- **Exercise tasks**
A - Quote the passage on IPv6 word for word, starting at the words "Extension Headers Some" and ending after the words "the order listed.".
B - Pick up the IPv6 header discussion after its last sentence and keep writing it.

- **Document segment**
»»

All the fields relating to fragmentation were removed because IPv6 takes a different approach to fragmentation. To start with, all IPv6-conformant hosts are expected to dynamically determine the datagram size to use. This rule makes fragmentation less likely to occur in the first place. Also, the minimum has been raised from 576 to 1280 to allow 1024 bytes of data and many headers. In addition, when a host sends an IPv6 packet that is too large, instead of fragmenting it, the router that is unable to forward it sends back an error message. This message tells the host to break up all future packets to that destination. Having the host send packets that are the right size in the first place is ultimately much more efficient than having the routers fragment them on the fly. Finally, the Checksum field is gone because calculating it greatly reduces performance. With the reliable networks now used, combined with the fact that the data link layer and transport layers normally have their own checksums, the value of yet another checksum was not worth the performance price it extracted. Removing all these features has resulted in a lean and mean network layer protocol. Thus, the goal of IPv6—a fast, yet flexible, protocol with plenty of address space—has been met by this design.

Extension Headers Some of the missing IPv4 fields are occasionally still needed, so IPv6 has introduced the concept of an (optional) extension header. These headers can be supplied to provide extra information, but encoded in an efficient way. Six kinds of extension headers are defined at present, as listed in Fig. 5-69. Each one is optional, but if more than one is present, they must appear directly after the fixed header, and preferably in the order listed.

Figure 5-69. IPv6 extension headers.

Some of the headers have a fixed format; others contain a variable number of variable-length fields. For these, each item is encoded as a (Type, Length, Value) tuple. The Type is a 1-byte field telling which option this is. The Type values have been chosen so that the first 2 bits tell routers that do not know how to process the option what to do. The choices are: skip the option; discard the packet; discard the packet and send back an ICMP packet; and the same as the previous one, except do not send ICMP packets for multicast addresses (to prevent one bad multicast packet from generating millions of ICMP reports). The Length is also a 1-byte field. It tells how long the value is (0 to 255 bytes). The Value is any information required, up to 255 bytes. The hop-by-hop header is used for information that all routers along the path must examine. So far, one option has been defined: support of datagrams exceeding 64K. The format of this header is shown in Fig. 5-70. When it is used, the Payload length field in the fixed header is set to zero.

««

- **Stored data**
»»

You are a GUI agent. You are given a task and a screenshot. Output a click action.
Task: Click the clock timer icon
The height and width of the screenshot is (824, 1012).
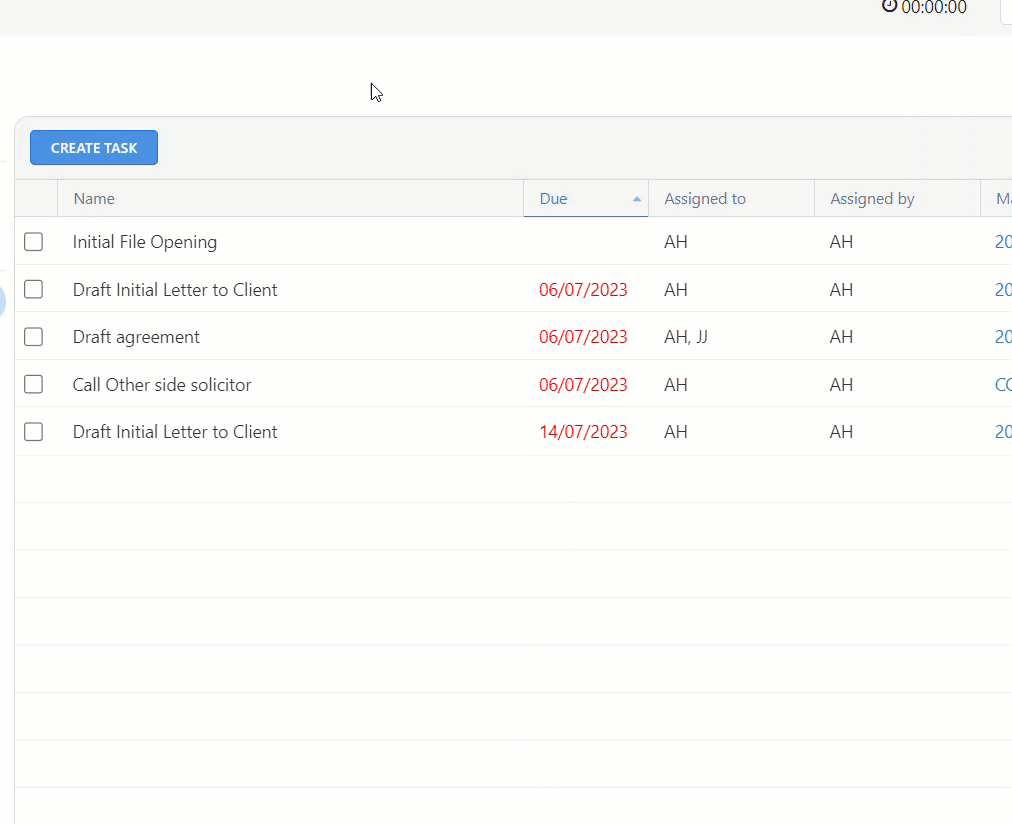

««

- **Task responses**
A -
Extension Headers Some of the missing IPv4 fields are occasionally still needed, so IPv6 has introduced the concept of an (optional) extension header. These headers can be supplied to provide extra information, but encoded in an efficient way. Six kinds of extension headers are defined at present, as listed in Fig. 5-69. Each one is optional, but if more than one is present, they must appear directly after the fixed header, and preferably in the order listed.

B -
Figure 5-70. The hop-by-hop extension header for large datagrams (jumbograms).

As with all extension headers, this one starts out with a byte telling what kind of header comes next. This byte is followed by one telling how long the hop-by-hop header is in bytes, excluding the first 8 bytes, which are mandatory. All extensions begin this way. The next 2 bytes indicate that this option defines the datagram size (code 194) and that the size is a 4-byte number. The last 4 bytes give the size of the datagram. Sizes less than 65,536 bytes are not permitted and will result in the first router discarding the packet and sending back an ICMP error message. Datagrams using this header extension are called jumbograms. The use of jumbograms is important for supercomputer applications that must transfer gigabytes of data efficiently across the Internet. The destination options header is intended for fields that need only be interpreted at the destination host. In the initial version of IPv6, the only options defined are null options for padding this header out to a multiple of 8 bytes, so initially it will not be used. It was included to make sure that new routing and host software can handle it, in case someone thinks of a destination option some day. The routing header lists one or more routers that must be visited on the way to the destination. It is very similar to the IPv4 loose source routing in that all addresses listed must be visited in order, but other routers not listed may be visited in between. The format of the routing header is shown in Fig. 5-71.

Figure 5-71. The extension header for routing.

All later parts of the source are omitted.